A decisão caiu como bomba porque não foi por audiência ruim — a série nem chegou a ter audiência. Foi corte de custo puro: a Disney anunciou write-off de US$ 1,5 a 1,8 bilhão em conteúdo e entrou numa reestruturação agressiva. Willow, The Mighty Ducks: Game Changers, The Mysterious Benedict Society e outras levaram o mesmo golpe. A Paramount Television Studios ficou com o produto pronto na mão e saiu procurando comprador.
Como chegamos aqui
A história começa lá em 2008, com o filme live-action que foi bem recebido mas não explodiu nas bilheterias. Zero conexão com a série: são apenas duas adaptações do mesmo material. No fim de 2021, a produção da série foi anunciada e correu sem sobressaltos até o fim das filmagens da primeira temporada. Daí a Disney virou a mesa.
O Roku Channel entrou no jogo no fim de 2023, comprou os direitos exclusivos e marcou a estreia para 2024. A diferença? O Roku tratou a série como evento: destaque na tela inicial, experiência para fãs, até a "Roku City" vestida com a identidade visual da produção. Todos os episódios caíram de uma vez. A Disney+, por outro lado, costuma enterrar originais que não são franquia ou animação de peso — marketing zero, descoberta por acaso.
- Livros de Tony DiTerlizzi e Holly Black já tinham base de fãs consolidada.
- Filme de 2008 mantinha a propriedade viva na memória do público.
- Elenco com nomes conhecidos (Christian Slater, Jack Dylan Grazer) ajudava no buzz.

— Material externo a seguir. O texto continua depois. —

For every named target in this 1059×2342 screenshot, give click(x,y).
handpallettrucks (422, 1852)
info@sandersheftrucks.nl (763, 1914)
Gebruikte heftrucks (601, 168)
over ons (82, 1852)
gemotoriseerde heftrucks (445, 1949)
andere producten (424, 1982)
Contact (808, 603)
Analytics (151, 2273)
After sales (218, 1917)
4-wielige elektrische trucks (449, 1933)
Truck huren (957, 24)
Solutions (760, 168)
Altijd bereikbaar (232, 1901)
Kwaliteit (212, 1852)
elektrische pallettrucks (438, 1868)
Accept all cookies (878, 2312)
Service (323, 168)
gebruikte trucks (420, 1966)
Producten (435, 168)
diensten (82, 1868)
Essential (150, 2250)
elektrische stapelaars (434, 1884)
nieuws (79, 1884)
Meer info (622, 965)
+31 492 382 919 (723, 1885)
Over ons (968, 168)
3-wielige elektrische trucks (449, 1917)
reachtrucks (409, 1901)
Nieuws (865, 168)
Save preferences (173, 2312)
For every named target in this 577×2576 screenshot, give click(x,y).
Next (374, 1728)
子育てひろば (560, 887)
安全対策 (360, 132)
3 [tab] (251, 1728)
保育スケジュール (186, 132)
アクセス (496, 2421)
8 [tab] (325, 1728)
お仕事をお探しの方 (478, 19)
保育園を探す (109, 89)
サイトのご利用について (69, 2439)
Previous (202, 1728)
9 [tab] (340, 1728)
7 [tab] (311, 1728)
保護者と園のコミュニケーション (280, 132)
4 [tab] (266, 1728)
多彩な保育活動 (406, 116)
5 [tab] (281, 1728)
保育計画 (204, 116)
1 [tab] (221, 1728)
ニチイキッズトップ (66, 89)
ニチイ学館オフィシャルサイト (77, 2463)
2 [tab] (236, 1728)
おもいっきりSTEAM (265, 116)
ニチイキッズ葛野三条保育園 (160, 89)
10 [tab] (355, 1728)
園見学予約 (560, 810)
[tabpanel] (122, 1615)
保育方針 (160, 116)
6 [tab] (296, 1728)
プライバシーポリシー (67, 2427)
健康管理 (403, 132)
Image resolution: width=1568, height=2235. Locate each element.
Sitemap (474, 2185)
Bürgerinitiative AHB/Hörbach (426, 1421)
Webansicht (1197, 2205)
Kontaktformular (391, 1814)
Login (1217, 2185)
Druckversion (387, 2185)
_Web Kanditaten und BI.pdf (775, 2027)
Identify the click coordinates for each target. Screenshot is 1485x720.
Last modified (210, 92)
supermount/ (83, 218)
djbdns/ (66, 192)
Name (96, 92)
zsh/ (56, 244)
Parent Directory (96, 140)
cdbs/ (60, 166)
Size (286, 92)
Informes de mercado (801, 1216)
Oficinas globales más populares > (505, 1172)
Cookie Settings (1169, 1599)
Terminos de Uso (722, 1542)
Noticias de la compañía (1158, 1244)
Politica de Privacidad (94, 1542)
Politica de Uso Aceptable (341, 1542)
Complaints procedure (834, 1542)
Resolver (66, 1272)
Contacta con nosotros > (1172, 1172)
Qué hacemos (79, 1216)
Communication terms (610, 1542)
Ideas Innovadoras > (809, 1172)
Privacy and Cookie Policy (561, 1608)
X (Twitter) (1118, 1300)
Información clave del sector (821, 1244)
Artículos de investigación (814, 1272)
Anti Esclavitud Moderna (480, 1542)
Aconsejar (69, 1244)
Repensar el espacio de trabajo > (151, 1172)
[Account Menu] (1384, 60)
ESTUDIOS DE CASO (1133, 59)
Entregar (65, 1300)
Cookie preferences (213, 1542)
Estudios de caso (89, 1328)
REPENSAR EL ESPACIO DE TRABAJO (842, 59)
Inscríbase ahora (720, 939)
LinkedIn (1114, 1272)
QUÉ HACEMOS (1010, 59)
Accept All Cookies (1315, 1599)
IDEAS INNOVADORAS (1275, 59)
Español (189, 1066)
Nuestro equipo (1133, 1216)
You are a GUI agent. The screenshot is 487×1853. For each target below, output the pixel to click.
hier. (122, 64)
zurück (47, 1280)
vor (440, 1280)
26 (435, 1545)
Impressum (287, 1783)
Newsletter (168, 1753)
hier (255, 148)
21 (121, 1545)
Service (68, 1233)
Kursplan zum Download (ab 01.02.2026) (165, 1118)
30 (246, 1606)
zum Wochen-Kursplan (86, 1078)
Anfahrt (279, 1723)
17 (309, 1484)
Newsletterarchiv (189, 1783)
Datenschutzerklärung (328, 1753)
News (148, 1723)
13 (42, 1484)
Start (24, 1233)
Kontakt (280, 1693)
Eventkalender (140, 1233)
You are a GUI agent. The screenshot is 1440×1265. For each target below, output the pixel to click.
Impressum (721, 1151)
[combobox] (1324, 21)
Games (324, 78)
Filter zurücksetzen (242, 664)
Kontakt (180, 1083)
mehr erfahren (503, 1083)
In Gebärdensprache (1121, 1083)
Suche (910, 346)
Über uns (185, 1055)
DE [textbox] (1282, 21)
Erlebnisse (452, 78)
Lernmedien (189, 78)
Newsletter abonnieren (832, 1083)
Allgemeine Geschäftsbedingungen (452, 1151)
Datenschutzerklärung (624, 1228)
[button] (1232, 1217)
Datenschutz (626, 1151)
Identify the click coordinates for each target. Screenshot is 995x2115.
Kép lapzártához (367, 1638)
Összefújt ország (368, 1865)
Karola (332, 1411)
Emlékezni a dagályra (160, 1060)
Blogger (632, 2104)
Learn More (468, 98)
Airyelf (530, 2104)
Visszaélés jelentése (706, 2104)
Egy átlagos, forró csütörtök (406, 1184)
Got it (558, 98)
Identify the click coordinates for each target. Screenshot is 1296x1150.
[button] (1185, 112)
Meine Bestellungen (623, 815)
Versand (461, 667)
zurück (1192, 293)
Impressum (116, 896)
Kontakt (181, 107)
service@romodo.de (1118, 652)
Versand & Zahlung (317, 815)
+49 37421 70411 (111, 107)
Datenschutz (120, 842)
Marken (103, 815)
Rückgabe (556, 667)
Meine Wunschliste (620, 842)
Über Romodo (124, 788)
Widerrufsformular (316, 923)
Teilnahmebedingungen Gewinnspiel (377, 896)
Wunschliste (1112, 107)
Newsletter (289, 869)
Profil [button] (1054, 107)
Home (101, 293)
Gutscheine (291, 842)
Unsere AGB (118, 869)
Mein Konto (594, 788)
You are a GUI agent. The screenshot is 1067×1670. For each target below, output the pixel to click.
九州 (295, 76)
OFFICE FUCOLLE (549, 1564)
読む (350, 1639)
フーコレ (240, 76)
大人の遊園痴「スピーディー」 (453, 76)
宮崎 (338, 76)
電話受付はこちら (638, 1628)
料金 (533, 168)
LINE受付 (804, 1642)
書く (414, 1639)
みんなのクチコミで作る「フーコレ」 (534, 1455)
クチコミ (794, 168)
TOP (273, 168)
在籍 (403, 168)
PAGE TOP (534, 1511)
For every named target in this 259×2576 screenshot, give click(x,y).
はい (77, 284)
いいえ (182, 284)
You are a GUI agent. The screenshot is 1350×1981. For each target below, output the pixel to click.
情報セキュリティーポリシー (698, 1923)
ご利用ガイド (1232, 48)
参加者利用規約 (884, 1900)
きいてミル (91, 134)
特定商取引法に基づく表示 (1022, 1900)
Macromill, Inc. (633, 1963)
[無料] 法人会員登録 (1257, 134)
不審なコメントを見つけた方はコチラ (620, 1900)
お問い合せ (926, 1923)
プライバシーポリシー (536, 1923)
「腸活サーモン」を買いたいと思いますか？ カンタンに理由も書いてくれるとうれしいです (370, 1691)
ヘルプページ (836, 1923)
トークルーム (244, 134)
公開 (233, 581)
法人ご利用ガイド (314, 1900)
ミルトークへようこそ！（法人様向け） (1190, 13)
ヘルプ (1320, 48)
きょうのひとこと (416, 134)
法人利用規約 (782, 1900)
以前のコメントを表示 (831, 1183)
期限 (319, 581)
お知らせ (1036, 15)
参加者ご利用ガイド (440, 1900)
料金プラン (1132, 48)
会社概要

- Roku apostou pesado em home screen takeover e lançamento binge.
O que vem depois
No fim de semana de estreia, The Spiderwick Chronicles virou o título número 1 em alcance e engajamento do Roku Channel e quebrou o recorde de título on-demand mais assistido da história do serviço — tanto em espectadores únicos quanto em horas assistidas. A plataforma divulgou que "milhões" assistiram na abertura. Números exatos? Não saíram. Mas o recado está dado: a série tinha público, só faltava quem mostrasse ela.
Hoje, três anos depois do cancelamento, dá pra dizer que a Disney errou o cálculo? Difícil cravar — o custo de oportunidade de manter a série no catálogo vs. o write-off fiscal é conta que só a contabilidade da casa sabe. Mas o Roku provou que, com vitrine certa, o produto entrega. A lição fica: conteúdo pronto não se engaveta, se distribui. E quem duvidou do boggart, agora engole o Thimbletack.
Para ficar no radar
Não há confirmação oficial de segunda temporada — nem pelo Roku, nem pela Paramount Television Studios. O que se sabe: a primeira temporada adapta a saga completa dos livros, então uma continuação exigiria material original ou expansão autorizada. Enquanto isso, a série segue disponível no Roku Channel (gratuito, com anúncios) e virou referência em painéis de mercado sobre content rescue. Se você pulou na época, vale o binge — é fantasia leve, bem feita e com Christian Slater se divertindo como vilão de CGI. Melhor que muito "prestígio" vazio por aí.